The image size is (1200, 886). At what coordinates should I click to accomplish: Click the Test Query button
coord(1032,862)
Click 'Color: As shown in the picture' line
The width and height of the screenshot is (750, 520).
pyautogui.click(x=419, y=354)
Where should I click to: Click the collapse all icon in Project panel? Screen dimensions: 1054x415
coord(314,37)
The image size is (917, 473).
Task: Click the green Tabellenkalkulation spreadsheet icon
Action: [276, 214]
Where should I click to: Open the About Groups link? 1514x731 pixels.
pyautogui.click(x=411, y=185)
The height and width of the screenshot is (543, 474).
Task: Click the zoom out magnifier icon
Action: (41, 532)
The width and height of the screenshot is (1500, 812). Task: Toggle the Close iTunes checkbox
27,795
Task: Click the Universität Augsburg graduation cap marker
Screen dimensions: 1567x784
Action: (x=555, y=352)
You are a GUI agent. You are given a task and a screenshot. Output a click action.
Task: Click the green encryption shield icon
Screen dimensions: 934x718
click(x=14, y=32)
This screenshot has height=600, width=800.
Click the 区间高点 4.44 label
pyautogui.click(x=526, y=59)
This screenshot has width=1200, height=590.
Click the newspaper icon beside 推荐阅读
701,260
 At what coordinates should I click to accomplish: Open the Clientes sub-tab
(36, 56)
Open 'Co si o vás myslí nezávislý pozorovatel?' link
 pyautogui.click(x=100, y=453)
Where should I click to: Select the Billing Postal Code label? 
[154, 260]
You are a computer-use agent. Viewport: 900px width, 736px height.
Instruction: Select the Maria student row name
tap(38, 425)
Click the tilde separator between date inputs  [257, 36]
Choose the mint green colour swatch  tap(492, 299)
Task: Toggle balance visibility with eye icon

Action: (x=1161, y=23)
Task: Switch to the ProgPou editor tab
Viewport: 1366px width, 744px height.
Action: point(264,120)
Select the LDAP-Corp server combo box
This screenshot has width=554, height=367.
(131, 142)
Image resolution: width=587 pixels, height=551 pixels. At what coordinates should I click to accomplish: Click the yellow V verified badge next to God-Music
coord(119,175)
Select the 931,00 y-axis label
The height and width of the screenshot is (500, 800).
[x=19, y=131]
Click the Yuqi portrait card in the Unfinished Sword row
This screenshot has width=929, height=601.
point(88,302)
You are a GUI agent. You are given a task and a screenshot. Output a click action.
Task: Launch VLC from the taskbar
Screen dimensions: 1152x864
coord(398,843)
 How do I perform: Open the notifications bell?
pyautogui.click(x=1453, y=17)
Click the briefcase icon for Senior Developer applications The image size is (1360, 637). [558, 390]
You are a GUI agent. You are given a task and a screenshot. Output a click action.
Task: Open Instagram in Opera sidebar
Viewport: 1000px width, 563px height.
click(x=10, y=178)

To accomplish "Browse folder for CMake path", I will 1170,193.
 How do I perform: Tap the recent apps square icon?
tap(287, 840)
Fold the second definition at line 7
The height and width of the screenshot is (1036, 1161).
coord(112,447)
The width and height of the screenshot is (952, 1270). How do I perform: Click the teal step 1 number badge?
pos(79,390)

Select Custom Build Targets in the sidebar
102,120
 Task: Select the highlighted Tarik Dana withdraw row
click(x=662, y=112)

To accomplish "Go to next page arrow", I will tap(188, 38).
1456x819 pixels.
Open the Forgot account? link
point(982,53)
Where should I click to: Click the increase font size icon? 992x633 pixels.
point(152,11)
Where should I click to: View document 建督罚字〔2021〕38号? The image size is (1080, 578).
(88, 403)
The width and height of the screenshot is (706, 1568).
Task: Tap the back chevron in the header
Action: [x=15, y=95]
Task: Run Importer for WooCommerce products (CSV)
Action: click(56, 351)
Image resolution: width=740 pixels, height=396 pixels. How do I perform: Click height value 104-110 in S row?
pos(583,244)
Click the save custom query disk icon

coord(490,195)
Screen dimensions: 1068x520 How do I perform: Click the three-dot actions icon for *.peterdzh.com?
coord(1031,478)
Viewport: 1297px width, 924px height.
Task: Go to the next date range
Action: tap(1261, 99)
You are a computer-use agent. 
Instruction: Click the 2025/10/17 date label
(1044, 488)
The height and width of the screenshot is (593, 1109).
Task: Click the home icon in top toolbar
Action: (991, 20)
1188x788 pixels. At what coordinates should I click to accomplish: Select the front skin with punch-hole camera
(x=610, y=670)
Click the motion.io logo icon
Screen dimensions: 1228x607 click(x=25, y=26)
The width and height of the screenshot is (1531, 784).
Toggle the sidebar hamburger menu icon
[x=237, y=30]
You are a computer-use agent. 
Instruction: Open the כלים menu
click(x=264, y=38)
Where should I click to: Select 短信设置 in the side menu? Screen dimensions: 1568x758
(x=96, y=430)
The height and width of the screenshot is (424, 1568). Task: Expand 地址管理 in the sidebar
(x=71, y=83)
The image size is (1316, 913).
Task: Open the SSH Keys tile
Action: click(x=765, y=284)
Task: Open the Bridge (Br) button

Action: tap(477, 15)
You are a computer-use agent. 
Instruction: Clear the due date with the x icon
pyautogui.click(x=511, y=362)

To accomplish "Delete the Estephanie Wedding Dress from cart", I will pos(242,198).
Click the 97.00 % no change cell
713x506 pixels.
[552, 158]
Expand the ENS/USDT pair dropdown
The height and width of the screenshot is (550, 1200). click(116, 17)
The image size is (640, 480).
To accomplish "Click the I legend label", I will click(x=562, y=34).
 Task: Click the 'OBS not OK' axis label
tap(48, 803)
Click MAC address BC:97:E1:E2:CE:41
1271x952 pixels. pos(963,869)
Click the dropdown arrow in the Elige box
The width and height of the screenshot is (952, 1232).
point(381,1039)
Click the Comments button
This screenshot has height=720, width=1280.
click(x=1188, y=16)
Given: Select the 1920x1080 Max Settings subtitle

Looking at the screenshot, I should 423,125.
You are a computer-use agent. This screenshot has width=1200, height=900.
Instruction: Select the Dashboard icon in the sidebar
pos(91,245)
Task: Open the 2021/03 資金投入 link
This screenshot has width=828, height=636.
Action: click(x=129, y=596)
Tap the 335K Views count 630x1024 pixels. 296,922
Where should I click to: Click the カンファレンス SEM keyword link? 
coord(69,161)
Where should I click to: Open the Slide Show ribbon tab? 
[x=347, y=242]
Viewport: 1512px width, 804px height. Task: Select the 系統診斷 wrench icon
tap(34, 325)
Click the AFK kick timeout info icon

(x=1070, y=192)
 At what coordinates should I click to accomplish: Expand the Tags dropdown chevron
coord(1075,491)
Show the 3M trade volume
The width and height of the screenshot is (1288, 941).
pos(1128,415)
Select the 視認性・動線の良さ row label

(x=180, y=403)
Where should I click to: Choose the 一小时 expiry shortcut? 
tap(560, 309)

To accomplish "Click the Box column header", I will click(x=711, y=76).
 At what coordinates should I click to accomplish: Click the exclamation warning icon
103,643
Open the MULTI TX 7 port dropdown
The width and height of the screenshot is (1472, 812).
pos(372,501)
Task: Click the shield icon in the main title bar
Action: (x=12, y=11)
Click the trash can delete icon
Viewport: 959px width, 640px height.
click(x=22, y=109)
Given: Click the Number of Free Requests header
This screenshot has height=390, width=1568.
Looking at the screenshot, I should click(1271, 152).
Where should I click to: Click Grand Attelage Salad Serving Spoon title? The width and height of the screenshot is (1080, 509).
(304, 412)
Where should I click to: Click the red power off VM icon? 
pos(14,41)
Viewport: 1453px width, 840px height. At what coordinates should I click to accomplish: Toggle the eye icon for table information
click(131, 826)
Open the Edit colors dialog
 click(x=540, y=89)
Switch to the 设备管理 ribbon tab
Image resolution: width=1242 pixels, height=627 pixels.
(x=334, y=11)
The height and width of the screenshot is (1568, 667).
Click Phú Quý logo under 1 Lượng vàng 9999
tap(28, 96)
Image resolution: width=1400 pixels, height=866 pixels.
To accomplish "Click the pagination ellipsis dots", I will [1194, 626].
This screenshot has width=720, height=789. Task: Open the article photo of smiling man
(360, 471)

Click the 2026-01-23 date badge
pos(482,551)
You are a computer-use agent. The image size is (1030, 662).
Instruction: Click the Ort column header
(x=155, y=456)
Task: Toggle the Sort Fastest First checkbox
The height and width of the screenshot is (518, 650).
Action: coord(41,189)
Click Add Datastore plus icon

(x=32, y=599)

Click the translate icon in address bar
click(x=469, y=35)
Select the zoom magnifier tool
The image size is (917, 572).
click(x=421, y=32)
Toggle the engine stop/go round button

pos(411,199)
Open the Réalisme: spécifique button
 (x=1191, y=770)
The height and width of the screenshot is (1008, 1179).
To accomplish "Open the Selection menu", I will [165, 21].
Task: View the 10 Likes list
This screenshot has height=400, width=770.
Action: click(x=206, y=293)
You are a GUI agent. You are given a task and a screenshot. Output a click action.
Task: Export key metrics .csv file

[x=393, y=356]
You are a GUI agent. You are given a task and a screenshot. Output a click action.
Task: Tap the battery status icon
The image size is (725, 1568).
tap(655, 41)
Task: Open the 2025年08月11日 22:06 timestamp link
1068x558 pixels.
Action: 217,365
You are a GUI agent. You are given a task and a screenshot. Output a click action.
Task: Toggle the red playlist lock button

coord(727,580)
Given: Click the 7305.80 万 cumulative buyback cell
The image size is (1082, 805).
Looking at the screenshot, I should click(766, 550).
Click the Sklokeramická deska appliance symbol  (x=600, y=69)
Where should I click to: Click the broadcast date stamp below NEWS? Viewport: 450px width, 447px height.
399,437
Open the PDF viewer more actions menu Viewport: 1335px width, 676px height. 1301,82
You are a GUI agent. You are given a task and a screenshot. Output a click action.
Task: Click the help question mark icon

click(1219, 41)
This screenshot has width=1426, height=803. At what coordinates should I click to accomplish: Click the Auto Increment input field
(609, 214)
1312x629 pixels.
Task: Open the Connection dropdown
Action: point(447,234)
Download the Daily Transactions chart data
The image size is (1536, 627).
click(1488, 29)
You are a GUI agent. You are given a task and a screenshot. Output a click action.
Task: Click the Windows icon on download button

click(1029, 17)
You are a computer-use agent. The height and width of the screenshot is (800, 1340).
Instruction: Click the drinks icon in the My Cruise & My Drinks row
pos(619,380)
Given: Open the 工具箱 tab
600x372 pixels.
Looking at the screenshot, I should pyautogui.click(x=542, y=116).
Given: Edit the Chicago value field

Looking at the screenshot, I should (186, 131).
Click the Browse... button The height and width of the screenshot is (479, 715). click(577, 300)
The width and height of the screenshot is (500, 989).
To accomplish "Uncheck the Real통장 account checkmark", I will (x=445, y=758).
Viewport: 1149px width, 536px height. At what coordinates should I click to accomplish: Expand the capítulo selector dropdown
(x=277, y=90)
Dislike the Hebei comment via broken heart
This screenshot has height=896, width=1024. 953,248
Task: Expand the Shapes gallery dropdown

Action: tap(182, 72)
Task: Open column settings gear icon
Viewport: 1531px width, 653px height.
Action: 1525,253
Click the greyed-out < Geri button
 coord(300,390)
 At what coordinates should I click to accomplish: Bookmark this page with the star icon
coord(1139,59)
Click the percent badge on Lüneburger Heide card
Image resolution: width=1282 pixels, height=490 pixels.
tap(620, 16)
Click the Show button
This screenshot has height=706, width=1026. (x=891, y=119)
======
*EXERCISE PROMPT:*
Give back, unchanged, the run of lines in the listing above that begins at the line containing "Show the 3M trade volume" and ends at the line containing "Click the trash can delete icon", both included.

*TASK OUTPUT:*
Show the 3M trade volume
The width and height of the screenshot is (1288, 941).
pos(1128,415)
Select the 視認性・動線の良さ row label

(x=180, y=403)
Where should I click to: Choose the 一小时 expiry shortcut? 
tap(560, 309)

To accomplish "Click the Box column header", I will click(x=711, y=76).
 At what coordinates should I click to accomplish: Click the exclamation warning icon
103,643
Open the MULTI TX 7 port dropdown
The width and height of the screenshot is (1472, 812).
pos(372,501)
Task: Click the shield icon in the main title bar
Action: (x=12, y=11)
Click the trash can delete icon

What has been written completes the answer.